Die Sache ist die, sagt Ottokar, selbst Klopapier habe eine gewisse Lebensdauer. Mit der Zeit setze eine Art Verschei.. äh Verschleiss ein. Das heißt, es zieht Feuchtigkeit. Das Zeug muss also weg. Also doch am besten übers Internet verkaufen. Darum bastelt er seit vielen Nächten an seinem Onlineshop. Und er entwirft all diese digitalen Spielzeuge, die fürs Klopapiermarketing nötig sein sollen.

Onlinemarketing – ohne gehts nicht!

Natürlich sieht Ottokar sich heute Marketingfachmann. Deshalb legt er seinen Daumen gerne auf meine Wunde, die da ist, keine Ahnung vom Onlinemarketing zu haben.

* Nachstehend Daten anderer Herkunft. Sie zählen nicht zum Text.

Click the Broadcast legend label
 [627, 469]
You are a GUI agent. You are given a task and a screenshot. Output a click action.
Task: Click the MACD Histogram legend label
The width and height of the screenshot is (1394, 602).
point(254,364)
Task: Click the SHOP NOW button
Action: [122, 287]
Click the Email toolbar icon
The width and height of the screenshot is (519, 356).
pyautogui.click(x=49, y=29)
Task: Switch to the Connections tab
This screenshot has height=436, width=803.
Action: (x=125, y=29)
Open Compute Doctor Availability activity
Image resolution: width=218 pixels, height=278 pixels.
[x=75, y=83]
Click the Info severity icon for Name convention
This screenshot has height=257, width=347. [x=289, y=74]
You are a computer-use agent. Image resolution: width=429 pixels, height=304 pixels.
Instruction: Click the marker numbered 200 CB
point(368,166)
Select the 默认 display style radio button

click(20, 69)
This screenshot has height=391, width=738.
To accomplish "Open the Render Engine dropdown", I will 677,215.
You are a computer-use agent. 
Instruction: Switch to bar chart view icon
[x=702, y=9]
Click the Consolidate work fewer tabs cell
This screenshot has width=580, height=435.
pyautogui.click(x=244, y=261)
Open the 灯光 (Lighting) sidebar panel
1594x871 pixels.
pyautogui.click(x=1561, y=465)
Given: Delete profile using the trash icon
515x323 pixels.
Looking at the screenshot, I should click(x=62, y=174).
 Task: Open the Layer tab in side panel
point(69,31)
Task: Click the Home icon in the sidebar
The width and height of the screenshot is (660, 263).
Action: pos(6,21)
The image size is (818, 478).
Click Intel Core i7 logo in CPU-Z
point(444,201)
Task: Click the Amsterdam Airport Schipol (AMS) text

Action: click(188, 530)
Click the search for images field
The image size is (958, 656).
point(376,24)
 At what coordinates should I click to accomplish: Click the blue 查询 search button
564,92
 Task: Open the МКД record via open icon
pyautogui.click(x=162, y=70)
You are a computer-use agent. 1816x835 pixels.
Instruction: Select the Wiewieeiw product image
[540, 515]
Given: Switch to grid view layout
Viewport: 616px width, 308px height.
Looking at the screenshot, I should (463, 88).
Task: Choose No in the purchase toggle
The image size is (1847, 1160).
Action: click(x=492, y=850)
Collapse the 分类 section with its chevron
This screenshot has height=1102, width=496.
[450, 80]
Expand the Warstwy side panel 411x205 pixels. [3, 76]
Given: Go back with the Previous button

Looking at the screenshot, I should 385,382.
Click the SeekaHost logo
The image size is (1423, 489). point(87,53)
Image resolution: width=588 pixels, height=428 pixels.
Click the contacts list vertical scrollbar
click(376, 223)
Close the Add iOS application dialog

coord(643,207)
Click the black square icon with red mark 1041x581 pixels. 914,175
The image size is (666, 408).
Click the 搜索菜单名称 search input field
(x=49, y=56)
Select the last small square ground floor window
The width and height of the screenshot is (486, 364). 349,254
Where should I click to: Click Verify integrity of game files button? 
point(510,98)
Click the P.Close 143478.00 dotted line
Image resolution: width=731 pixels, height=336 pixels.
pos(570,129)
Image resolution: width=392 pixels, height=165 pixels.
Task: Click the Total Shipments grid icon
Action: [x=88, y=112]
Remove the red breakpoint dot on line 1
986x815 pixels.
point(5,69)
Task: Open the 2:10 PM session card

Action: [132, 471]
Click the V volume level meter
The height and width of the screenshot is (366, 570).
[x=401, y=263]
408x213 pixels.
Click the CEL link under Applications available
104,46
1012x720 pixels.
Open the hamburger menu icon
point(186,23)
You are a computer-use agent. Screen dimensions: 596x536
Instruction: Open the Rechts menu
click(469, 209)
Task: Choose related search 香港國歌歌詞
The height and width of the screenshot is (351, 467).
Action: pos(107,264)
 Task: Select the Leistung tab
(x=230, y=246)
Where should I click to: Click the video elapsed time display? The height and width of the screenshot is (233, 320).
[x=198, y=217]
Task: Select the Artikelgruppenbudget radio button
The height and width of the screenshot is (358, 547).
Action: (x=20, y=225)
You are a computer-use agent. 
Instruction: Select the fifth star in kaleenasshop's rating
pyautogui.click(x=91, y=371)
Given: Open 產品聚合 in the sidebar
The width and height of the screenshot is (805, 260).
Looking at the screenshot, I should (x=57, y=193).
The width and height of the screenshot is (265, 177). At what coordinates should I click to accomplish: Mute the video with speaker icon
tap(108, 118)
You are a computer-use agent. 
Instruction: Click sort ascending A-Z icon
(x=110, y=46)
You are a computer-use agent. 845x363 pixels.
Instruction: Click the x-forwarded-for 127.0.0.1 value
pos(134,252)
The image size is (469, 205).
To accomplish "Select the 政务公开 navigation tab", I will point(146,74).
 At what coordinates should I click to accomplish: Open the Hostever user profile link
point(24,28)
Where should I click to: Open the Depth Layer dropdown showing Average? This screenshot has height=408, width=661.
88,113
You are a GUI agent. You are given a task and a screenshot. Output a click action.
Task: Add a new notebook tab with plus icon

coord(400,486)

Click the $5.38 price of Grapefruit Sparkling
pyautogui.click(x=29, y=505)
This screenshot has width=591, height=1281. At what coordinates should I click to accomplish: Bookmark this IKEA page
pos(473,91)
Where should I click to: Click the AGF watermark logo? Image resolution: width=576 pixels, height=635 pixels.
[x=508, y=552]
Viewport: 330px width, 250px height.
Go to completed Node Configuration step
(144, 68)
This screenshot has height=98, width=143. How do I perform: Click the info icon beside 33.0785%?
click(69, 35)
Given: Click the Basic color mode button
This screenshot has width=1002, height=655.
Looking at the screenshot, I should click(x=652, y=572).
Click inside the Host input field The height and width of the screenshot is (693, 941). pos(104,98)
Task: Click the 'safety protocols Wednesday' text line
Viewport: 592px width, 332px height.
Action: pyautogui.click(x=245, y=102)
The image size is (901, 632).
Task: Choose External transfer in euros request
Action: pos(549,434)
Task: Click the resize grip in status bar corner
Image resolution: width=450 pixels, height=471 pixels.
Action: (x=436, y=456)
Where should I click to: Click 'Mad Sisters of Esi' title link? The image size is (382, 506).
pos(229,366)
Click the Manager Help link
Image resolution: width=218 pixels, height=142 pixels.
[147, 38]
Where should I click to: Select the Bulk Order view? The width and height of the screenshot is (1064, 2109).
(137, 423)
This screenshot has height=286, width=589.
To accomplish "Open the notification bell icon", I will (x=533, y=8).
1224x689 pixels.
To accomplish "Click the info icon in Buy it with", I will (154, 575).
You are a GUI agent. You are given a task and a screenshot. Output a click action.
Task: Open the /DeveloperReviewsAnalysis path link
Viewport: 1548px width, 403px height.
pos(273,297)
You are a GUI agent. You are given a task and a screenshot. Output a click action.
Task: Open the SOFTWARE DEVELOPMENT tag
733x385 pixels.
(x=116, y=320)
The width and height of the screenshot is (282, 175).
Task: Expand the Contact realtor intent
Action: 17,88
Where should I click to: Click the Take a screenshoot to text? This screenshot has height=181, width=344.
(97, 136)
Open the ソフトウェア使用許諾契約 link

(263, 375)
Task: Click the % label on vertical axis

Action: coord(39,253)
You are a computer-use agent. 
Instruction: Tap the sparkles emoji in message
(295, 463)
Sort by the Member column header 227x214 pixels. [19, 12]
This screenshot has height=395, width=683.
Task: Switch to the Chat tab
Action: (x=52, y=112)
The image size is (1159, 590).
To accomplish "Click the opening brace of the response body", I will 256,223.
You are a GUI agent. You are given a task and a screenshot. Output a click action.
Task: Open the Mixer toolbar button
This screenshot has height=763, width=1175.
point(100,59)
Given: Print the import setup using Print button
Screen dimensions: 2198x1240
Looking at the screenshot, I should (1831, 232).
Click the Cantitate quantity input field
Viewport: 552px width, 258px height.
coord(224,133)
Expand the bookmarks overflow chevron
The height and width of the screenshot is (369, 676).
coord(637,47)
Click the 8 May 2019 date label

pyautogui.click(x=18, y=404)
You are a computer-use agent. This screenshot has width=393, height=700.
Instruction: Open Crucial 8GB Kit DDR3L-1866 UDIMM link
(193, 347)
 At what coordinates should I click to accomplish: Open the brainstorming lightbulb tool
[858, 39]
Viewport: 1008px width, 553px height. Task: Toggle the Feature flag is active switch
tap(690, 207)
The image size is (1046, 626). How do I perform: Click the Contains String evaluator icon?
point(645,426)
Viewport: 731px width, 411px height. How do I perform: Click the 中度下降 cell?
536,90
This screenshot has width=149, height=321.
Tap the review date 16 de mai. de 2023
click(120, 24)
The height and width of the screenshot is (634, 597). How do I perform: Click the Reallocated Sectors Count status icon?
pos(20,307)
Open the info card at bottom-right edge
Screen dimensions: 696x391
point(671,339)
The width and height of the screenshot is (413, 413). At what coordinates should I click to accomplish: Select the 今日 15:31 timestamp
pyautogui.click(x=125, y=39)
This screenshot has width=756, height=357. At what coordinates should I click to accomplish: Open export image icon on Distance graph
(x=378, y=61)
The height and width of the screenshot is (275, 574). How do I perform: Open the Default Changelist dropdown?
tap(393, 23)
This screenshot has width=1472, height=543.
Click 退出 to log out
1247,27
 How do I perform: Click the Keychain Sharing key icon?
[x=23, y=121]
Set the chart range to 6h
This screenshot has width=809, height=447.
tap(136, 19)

Obwohl man als Versicherungsmakler ohne Onlinemarketing heute etwa so modern ist wie eine Dampflok. Warum jagst Du keine Newsletter an deine Kunden raus? Das fragt er mich also.

Ich mag keine Newsletter

Ich mag die Dinger einfach nicht, murmele ich. Denn natürlich hab ich ein schlechtes Gewissen. Jedermann ist genervt von Newslettern, und ich ganz besonders. Und doch geht es angeblich nicht ohne. Aber meine Abneigung gegen diese moderne Form der Aufdringlichkeit ist zu groß. Ich kann mir einfach nicht vorstellen, sage ich zu Ottokar, dass meine Kunden am Monatsende auf den Nägeln kauen, weil mein Newsletter verspätet erscheint. Vielleicht, wenn ich den selbst schreibe, er witzig und literarisch herausragend ist… Doch dazu fehlen mir Zeit und Muße. Moderne Newsletter sind für mich eben nur Massenware, die vorgekaute Inhalte den Lesern wieder und wieder vorwürgen.

Vertriebsdinosaurier

Ein Vertrieb der auf Newsletter verzichtet, ist zum scheitern verurteilt, wirft sich Ottokar in die Brust. Und für jemand, der sich mit der Internetkonkurrenz herumschlagen muss, sei ich sehr naiv, meint er.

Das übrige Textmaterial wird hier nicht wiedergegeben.